• **Stated exercise**: Continue the passage below on Florida black bear recovery and the proposed bear hunt, picking up after its final paragraph.

• **Reading text**:
So, yes, in 2012, after taking all of these precautions, considering the strong scientific baseline of bear population recovery and approval of a landmark bear management plan, FWC removed the black bear from the state's threatened species list. Black bears were clearly on a strong recovery trend for many years and well before they were removed from the state threatened list. To suggest the FWC does not have good scientific information about bear populations would be ignoring the science and other factual information associated with black bear conservation.
Contrary to many inaccurate reports suggesting bear hunting is being proposed in direct response to recent bear attacks and escalating human-bear conflicts, hunting was incorporated into the bear management plan from the very beginning as a population management method. The scientific surveys conducted in 2002 serve as a sound scientific foundation for determining which bear management units (BMUs) are most appropriate for hunting and for establishing responsible harvest objectives. Actually, a number of bear population indicators provide additional points of information to confirm bear populations are continuing to grow beyond the 2002 survey baseline. These indicators include citizen calls/complaints about bears and records of bears killed by vehicles on roads. Even though these indicators suggest population growth, the FWC is taking a conservative approach to recommending harvest objectives by using the 2002 survey data until more recent survey data is available.
FWC is in the process of completing a new statewide bear population survey. In fact, this survey is the most ambitious, extensive and scientifically rigorous bear population survey ever undertaken in Florida. The first phase of this survey project was recently completed, and we now have updated population estimates for two BMUs. In the North BMU anchored by the Osceola National Forest, the black bear population now exceeds 500 bears, more than doubling the estimate from 2002. In the Central BMU anchored by the Ocala National Forest, the population estimate surpasses 1,200 bears, increasing nearly 30 percent over the previous estimate. Updated population information for three additional BMUs is expected next year and will be used to guide management efforts in subsequent years.
There is a misconception circulating that suggests the reinstated bear hunt would be nothing more than a “trophy” hunt. The primary purpose of a limited bear harvest is to manage the bear population while providing carefully regulated hunting opportunities, and the proposed hunt has been aligned accordingly. The term “trophy hunt” is being used to question, if not impugn, the motives of individuals who may choose to participate in a bear hunt. This term is being used erroneously in an attempt to influence public opinion against bear hunting and hunters because polling suggests many Floridians support legal and ethical hunting while the term “trophy hunt” can be used to exploit or confuse the views of the uninformed.

• **Entries supplied**:

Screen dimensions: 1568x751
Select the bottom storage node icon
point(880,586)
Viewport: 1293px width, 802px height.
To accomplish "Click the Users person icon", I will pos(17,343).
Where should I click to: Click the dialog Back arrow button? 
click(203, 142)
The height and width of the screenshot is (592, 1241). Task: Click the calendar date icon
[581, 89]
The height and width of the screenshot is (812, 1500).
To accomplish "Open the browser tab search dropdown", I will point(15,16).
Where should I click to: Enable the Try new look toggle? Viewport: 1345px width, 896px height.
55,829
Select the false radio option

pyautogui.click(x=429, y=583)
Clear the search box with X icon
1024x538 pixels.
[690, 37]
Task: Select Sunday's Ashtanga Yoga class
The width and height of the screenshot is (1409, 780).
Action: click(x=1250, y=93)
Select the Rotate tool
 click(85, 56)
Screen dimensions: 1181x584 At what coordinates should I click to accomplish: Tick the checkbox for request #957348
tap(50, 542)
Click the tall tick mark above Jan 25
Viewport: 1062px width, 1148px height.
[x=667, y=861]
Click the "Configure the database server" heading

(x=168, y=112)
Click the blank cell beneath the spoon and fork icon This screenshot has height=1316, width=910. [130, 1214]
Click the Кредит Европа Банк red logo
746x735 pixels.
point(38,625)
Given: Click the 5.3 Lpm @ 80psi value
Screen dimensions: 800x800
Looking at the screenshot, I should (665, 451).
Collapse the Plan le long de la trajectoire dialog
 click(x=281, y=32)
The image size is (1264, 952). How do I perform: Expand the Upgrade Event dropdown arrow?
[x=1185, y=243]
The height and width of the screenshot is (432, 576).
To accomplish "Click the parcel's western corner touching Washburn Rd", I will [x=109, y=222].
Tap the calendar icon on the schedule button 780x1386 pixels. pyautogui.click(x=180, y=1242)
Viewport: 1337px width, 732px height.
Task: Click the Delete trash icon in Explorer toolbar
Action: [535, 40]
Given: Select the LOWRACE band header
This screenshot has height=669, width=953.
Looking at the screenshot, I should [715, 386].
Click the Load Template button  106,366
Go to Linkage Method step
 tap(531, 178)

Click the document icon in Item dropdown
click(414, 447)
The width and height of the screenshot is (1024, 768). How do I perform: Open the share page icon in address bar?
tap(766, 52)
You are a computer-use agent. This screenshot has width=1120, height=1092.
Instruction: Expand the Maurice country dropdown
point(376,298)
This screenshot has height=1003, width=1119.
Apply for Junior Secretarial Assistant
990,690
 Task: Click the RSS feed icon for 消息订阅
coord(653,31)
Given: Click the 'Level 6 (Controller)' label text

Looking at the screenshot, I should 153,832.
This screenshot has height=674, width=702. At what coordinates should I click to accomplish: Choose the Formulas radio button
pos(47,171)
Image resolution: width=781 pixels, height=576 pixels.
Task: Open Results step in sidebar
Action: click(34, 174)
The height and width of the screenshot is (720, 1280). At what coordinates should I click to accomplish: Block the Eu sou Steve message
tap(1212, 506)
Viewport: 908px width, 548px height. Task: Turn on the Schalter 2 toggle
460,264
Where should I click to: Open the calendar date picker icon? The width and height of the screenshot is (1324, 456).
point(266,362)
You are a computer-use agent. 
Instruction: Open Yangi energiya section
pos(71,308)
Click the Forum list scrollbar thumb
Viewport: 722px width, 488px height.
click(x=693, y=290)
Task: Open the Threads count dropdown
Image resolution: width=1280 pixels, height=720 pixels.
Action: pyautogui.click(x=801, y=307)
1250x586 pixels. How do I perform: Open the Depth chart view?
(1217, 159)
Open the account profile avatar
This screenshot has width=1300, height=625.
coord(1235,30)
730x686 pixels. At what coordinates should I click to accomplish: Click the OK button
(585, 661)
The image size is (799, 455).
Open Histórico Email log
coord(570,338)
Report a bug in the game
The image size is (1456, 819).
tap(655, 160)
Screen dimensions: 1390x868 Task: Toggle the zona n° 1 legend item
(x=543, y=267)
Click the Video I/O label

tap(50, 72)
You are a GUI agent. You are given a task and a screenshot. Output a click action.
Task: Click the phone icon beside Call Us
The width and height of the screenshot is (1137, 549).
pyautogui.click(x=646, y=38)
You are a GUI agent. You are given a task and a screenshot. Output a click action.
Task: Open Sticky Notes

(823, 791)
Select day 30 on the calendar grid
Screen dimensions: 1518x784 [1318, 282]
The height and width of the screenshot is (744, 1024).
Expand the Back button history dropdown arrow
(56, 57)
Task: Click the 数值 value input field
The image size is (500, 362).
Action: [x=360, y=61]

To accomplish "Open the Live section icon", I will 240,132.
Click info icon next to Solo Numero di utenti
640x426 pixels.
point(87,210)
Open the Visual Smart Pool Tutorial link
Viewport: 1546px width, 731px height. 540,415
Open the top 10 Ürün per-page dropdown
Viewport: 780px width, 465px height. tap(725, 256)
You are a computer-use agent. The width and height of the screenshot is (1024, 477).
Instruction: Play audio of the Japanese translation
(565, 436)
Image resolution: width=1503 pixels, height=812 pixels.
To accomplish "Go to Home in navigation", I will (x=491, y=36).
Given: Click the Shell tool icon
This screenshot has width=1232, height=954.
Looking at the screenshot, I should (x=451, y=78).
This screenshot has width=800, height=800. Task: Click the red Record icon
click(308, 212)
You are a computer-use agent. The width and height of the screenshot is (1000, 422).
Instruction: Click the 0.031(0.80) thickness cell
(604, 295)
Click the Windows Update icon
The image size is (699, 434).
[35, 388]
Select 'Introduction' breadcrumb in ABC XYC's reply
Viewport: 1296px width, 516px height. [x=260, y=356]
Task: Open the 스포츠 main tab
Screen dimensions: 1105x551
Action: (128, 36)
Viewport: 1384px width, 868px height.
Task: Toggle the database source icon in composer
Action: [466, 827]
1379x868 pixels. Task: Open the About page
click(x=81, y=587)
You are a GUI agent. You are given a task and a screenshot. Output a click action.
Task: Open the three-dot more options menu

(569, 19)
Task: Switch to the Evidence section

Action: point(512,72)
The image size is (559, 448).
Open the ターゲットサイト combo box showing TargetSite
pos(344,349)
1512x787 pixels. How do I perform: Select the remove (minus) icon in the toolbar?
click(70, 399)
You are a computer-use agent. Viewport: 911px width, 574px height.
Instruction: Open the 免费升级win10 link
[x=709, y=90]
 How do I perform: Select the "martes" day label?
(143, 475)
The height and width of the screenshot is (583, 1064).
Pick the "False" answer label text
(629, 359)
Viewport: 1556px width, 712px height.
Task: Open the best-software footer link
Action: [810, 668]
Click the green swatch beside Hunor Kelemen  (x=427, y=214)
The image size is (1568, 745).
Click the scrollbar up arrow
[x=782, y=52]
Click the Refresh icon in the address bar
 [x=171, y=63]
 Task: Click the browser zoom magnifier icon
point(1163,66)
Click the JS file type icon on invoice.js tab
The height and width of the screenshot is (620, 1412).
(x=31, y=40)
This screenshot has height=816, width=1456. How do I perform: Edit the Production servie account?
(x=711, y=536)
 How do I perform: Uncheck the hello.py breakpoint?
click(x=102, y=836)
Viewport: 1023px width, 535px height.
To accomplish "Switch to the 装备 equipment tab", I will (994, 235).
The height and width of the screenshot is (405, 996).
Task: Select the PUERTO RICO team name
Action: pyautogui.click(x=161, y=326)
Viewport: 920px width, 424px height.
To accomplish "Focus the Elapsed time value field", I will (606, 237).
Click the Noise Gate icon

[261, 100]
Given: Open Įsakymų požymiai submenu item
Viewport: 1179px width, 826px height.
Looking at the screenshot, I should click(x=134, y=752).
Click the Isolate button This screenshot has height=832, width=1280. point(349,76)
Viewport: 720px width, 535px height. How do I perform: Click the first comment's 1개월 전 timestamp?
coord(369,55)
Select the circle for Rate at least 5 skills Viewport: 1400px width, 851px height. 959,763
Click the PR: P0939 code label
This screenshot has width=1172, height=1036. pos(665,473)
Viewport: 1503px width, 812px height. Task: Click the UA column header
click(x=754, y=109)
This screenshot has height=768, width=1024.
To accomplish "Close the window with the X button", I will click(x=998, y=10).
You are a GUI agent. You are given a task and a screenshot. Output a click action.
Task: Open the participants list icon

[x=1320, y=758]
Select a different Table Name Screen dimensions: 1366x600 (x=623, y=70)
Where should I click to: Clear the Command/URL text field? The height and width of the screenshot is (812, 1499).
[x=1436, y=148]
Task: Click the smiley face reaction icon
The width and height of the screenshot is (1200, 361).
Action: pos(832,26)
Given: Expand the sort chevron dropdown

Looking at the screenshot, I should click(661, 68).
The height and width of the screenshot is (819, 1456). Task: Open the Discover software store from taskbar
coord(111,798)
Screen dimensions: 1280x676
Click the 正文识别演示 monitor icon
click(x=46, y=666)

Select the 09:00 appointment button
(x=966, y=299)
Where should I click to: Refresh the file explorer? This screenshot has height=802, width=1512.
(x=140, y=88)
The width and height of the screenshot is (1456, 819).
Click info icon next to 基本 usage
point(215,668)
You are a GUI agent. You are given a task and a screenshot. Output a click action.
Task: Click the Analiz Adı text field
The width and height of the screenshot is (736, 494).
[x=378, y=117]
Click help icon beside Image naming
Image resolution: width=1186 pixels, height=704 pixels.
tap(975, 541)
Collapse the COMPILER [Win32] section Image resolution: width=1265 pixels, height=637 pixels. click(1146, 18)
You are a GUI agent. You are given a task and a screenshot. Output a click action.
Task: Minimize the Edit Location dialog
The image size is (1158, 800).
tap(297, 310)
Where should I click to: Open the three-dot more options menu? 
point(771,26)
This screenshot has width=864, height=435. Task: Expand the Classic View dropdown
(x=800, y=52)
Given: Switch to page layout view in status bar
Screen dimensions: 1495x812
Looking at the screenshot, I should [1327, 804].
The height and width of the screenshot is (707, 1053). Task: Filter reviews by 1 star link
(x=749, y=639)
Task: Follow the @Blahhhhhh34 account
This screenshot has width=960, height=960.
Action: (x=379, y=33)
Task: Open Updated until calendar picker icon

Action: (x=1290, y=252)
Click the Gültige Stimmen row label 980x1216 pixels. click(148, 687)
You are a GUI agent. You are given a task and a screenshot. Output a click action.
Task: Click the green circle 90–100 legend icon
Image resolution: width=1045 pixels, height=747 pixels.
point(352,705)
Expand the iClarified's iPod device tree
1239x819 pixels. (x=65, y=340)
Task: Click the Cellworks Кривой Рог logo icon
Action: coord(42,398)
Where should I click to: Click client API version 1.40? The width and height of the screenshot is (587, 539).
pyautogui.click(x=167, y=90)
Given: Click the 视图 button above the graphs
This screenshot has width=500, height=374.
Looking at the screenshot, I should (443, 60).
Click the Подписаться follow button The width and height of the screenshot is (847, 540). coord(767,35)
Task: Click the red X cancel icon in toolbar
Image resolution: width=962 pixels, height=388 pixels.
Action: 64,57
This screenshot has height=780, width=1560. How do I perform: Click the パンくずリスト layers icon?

• **Response to the task**:
Throughout the history of our nation, hunters have been first and foremost when it comes to supporting and funding wildlife conservation and restoration. This is a well-established fact. Many species of game and non-game wildlife and their habitats have been recovered and are thriving now, thanks to the strong support and leadership from hunters. The term “trophy hunt” is used to suggest hunters are only hunting for a large “trophy” animal to display. Some hunters may wish to display their successful harvest and this is a widely accepted tradition. The vast majority of hunters make every effort to utilize the meat for the table just as they do with harvested deer or wild turkey. In fact, the value of wild game as the original organic food is a culinary trend currently sweeping our nation. It is highly misleading and unfair to mischaracterize the term “trophy hunt” to suggest the proposed bear hunt is anything but legal, ethical, carefully regulated, fair-chase hunting, which has been an honorable part of our national conservation heritage for many generations.
Additionally, proposed FWC rules for bear hunting provide a strong measure of accountability by requiring that every harvested bear must be removed from the field and checked at an FWC staffed check station. Moreover, FWC rules prohibit wanton waste of any harvested game, and any fees derived from bear hunting permits will help fund bear conservation efforts.
It has been reported in some forums that the FWC should not move forward with a limited bear hunting season when a majority of the comments from the public express opposition and concern. The FWC respects everyone’s right to express their views on this issue. In fact we actively seek out and welcome public input and carefully consider all opinions and comments. On the issue of bear hunting, the FWC has actively sought and received input from a large number of people through emails, telephone calls, social media, and public comment on our website, webinars and at two Commission meetings, which included several hours of public testimony.
It is true that a majority of individual comments reflects opposition to bear hunting. While public opinion is an important consideration, we also have a responsibility to weigh the scientific information, professional experience, cost effectiveness and practical feasibility when choosing the most appropriate means to manage sustainable, healthy bear populations with priority concern for human safety and other public interests. Although there is a large amount of opposition to bear hunting, those comments do not offer any viable or effective alternatives to hunting that would help address the real challenge of keeping growing bear populations in proper balance. It is no longer feasible or safe to relocate any significant number of bears.
Additionally, wild bears do not survive well in captivity, and there are very few captive facilities willing to take wild bears and house them for many years.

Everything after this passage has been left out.